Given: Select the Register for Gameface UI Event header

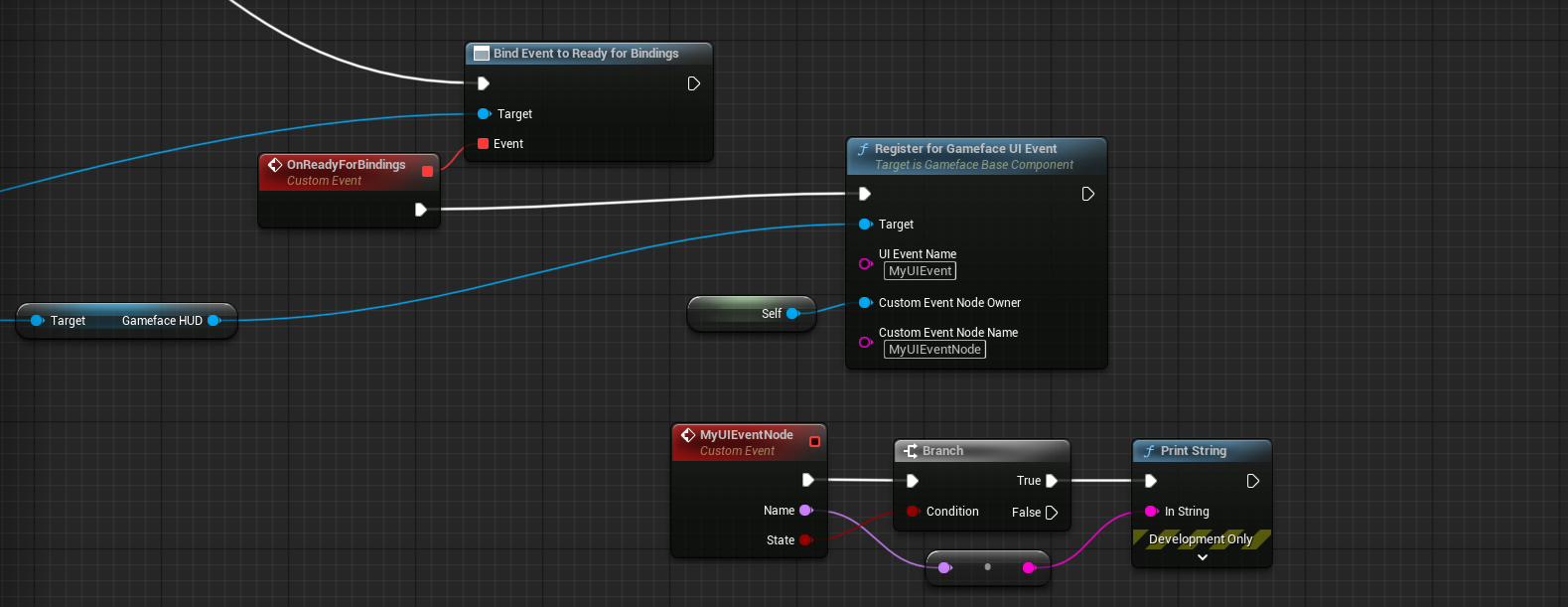Looking at the screenshot, I should 965,149.
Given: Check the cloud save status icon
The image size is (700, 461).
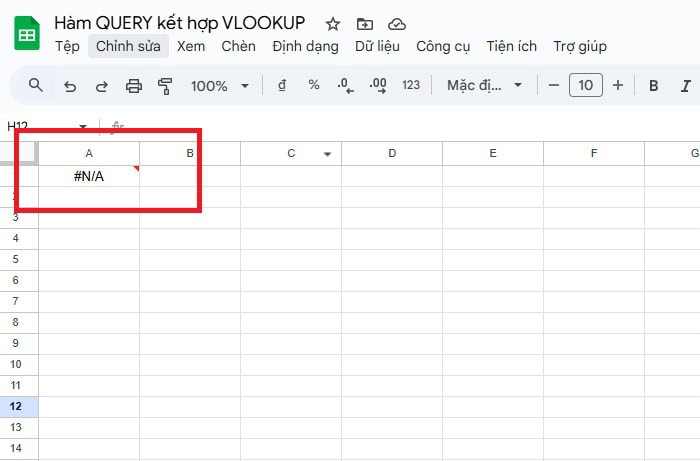Looking at the screenshot, I should 397,23.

________

*Problem to work on*
Reproduce each line of the records above, exactly and without pictures.

*Solution to this exercise*
Given: Select the Register for Gameface UI Event header

Looking at the screenshot, I should 965,149.
Given: Check the cloud save status icon
The image size is (700, 461).
Looking at the screenshot, I should 397,23.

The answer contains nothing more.